--- What is being asked ---
Pull out the lines of the data from the one containing "The height and width of the screenshot is (480, 640). Identify" through the one containing "center [288, 326].", both included, and reproduce them word for word.
*** Data to use
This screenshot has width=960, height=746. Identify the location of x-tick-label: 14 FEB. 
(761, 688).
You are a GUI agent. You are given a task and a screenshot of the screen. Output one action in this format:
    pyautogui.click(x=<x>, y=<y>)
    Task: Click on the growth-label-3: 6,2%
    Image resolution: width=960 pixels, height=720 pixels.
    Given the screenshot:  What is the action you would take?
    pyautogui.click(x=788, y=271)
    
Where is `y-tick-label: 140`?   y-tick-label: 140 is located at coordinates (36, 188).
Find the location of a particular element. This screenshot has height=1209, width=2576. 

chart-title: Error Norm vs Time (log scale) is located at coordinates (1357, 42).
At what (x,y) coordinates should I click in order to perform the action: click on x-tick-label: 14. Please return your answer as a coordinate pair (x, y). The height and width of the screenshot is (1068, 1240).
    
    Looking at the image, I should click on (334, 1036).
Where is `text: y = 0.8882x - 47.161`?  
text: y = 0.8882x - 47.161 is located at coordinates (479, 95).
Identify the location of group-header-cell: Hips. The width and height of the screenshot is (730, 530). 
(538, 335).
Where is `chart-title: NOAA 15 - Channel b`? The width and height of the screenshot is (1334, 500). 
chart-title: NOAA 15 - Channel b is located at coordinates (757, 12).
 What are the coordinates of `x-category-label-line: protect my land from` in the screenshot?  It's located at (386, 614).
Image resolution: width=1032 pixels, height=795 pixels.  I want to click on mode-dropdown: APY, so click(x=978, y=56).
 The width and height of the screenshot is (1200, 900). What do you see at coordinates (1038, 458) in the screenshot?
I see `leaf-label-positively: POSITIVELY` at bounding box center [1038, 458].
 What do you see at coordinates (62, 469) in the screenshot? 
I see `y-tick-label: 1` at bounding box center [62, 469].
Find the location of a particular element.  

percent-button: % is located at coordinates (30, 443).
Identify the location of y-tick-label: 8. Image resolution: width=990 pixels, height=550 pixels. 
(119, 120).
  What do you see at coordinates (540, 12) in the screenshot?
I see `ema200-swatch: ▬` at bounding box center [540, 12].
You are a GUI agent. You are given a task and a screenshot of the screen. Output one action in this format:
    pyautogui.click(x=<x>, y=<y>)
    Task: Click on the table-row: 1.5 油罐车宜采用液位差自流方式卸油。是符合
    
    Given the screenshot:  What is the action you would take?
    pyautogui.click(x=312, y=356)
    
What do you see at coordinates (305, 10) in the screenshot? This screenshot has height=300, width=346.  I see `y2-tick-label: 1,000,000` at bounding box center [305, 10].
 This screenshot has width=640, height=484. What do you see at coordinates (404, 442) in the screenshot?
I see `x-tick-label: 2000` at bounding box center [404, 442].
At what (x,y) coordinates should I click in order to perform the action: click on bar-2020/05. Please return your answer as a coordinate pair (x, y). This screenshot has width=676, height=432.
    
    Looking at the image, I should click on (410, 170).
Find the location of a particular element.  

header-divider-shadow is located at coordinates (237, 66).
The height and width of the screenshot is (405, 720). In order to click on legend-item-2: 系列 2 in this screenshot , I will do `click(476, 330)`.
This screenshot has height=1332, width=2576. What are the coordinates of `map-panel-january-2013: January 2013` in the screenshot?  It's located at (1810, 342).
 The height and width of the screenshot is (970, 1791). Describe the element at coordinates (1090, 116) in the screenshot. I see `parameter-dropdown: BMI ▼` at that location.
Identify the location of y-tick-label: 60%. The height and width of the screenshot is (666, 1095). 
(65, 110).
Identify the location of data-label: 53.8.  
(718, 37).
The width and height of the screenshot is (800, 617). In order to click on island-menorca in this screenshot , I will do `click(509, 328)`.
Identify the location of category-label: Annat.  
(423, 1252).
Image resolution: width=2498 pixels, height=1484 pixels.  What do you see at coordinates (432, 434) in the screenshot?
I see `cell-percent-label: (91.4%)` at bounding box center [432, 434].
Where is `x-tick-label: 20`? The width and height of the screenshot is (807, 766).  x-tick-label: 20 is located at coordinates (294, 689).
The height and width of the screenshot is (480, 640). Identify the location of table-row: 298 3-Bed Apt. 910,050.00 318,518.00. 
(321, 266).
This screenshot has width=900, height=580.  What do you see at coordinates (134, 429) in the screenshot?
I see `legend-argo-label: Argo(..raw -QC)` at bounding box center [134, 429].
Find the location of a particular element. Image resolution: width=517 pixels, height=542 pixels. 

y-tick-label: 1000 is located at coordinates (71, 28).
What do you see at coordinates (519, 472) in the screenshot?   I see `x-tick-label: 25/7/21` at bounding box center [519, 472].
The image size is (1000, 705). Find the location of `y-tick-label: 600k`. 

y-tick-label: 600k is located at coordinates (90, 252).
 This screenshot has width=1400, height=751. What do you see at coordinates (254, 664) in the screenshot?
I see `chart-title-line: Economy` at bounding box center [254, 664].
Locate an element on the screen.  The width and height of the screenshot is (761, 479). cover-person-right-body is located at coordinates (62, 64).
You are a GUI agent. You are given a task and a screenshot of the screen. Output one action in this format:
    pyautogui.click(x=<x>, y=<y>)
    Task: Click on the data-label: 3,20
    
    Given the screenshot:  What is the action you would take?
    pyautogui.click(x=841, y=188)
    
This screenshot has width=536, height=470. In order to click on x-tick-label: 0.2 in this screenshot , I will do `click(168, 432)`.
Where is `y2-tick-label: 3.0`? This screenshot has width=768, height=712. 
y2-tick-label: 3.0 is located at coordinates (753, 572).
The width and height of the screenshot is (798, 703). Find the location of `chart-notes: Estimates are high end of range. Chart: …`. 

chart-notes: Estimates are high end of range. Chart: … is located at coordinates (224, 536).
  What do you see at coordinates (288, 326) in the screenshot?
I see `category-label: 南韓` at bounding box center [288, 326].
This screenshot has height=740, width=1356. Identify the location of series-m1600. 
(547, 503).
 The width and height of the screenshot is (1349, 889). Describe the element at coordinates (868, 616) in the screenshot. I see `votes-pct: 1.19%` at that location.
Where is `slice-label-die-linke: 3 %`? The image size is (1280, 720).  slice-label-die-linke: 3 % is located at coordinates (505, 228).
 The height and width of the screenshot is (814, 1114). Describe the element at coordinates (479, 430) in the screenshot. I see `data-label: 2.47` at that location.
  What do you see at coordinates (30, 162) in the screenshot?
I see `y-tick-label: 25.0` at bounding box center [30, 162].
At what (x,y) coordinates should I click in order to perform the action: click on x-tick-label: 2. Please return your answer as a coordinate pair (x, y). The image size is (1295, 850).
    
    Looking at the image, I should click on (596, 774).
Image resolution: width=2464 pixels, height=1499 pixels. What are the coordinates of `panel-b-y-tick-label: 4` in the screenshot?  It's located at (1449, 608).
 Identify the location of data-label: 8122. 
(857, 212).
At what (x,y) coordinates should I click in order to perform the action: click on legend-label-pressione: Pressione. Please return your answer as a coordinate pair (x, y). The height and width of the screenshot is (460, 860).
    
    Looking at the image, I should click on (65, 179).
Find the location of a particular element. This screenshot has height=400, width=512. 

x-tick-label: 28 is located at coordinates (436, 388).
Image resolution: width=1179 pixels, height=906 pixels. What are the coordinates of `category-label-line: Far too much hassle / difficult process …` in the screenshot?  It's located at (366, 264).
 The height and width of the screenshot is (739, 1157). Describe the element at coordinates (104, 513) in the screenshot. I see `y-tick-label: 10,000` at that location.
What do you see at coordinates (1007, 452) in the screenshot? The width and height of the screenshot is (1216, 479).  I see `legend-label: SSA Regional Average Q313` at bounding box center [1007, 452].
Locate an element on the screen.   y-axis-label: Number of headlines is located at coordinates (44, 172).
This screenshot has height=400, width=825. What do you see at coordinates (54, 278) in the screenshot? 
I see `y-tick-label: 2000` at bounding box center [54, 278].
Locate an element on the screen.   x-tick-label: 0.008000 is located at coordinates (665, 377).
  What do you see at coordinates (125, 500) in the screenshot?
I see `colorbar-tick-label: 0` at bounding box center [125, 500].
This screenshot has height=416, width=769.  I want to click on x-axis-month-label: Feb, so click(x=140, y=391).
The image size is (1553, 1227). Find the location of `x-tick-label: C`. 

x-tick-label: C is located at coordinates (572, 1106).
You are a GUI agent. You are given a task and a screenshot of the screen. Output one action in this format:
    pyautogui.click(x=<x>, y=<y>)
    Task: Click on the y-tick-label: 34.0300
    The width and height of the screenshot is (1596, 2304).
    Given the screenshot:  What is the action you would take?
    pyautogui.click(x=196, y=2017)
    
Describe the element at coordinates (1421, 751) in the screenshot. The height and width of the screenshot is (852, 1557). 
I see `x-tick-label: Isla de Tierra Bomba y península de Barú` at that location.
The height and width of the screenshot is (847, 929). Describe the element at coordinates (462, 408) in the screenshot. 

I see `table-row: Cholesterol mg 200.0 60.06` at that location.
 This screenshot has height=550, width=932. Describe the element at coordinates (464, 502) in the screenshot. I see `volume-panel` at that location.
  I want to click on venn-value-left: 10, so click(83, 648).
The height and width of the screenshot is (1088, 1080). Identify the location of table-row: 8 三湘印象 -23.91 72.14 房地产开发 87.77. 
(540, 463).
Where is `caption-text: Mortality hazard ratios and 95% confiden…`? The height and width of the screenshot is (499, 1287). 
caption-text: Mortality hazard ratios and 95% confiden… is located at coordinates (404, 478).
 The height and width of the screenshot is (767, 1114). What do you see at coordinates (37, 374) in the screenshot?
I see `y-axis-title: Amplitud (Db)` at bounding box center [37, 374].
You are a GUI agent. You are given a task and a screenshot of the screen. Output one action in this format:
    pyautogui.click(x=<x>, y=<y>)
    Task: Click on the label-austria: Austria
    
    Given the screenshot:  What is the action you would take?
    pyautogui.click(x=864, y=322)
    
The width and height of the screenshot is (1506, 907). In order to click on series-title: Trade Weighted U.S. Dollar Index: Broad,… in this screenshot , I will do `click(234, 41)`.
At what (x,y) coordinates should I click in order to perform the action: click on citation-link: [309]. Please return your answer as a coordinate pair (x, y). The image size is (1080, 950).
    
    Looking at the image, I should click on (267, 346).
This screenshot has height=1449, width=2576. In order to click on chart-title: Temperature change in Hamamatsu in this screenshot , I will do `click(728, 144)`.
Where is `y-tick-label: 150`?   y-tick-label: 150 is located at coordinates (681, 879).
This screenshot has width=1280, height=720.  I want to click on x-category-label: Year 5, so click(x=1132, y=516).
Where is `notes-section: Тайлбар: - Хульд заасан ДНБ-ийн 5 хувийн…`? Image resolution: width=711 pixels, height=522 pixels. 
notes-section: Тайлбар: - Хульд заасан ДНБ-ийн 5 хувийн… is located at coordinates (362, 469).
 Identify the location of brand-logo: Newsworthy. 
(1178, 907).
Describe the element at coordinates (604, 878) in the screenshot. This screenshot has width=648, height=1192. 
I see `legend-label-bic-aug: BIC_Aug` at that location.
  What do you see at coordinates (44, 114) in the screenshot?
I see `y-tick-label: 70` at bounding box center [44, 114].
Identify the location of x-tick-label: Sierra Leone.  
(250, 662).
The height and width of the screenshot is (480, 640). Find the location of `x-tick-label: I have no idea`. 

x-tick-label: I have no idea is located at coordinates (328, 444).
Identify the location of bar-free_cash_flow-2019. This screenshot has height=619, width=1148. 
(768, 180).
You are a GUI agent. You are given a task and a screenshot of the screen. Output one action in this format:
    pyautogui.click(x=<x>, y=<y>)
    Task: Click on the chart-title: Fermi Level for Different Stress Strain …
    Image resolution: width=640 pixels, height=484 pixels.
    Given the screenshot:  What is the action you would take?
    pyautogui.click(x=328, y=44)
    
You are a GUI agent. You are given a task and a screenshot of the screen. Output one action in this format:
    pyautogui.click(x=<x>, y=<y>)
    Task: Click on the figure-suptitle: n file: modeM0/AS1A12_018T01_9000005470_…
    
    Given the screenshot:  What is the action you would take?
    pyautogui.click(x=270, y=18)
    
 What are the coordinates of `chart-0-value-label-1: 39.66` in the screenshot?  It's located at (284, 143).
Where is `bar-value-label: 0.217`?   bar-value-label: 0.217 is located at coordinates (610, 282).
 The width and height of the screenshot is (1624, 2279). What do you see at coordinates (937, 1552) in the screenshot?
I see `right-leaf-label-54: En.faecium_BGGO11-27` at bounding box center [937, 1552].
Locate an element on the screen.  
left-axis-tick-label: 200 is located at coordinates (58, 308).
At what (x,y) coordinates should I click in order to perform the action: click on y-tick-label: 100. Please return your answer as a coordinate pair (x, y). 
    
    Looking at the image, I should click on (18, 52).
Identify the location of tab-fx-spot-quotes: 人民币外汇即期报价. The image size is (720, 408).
******
--- Expected output ---
The height and width of the screenshot is (480, 640). Identify the location of table-row: 298 3-Bed Apt. 910,050.00 318,518.00. 
(321, 266).
This screenshot has width=900, height=580.  What do you see at coordinates (134, 429) in the screenshot?
I see `legend-argo-label: Argo(..raw -QC)` at bounding box center [134, 429].
Find the location of a particular element. Image resolution: width=517 pixels, height=542 pixels. 

y-tick-label: 1000 is located at coordinates (71, 28).
What do you see at coordinates (519, 472) in the screenshot?   I see `x-tick-label: 25/7/21` at bounding box center [519, 472].
The image size is (1000, 705). Find the location of `y-tick-label: 600k`. 

y-tick-label: 600k is located at coordinates (90, 252).
 This screenshot has width=1400, height=751. What do you see at coordinates (254, 664) in the screenshot?
I see `chart-title-line: Economy` at bounding box center [254, 664].
Locate an element on the screen.  The width and height of the screenshot is (761, 479). cover-person-right-body is located at coordinates (62, 64).
You are a GUI agent. You are given a task and a screenshot of the screen. Output one action in this format:
    pyautogui.click(x=<x>, y=<y>)
    Task: Click on the data-label: 3,20
    
    Given the screenshot:  What is the action you would take?
    pyautogui.click(x=841, y=188)
    
This screenshot has width=536, height=470. In order to click on x-tick-label: 0.2 in this screenshot , I will do `click(168, 432)`.
Where is `y2-tick-label: 3.0`? This screenshot has width=768, height=712. 
y2-tick-label: 3.0 is located at coordinates (753, 572).
The width and height of the screenshot is (798, 703). Find the location of `chart-notes: Estimates are high end of range. Chart: …`. 

chart-notes: Estimates are high end of range. Chart: … is located at coordinates (224, 536).
  What do you see at coordinates (288, 326) in the screenshot?
I see `category-label: 南韓` at bounding box center [288, 326].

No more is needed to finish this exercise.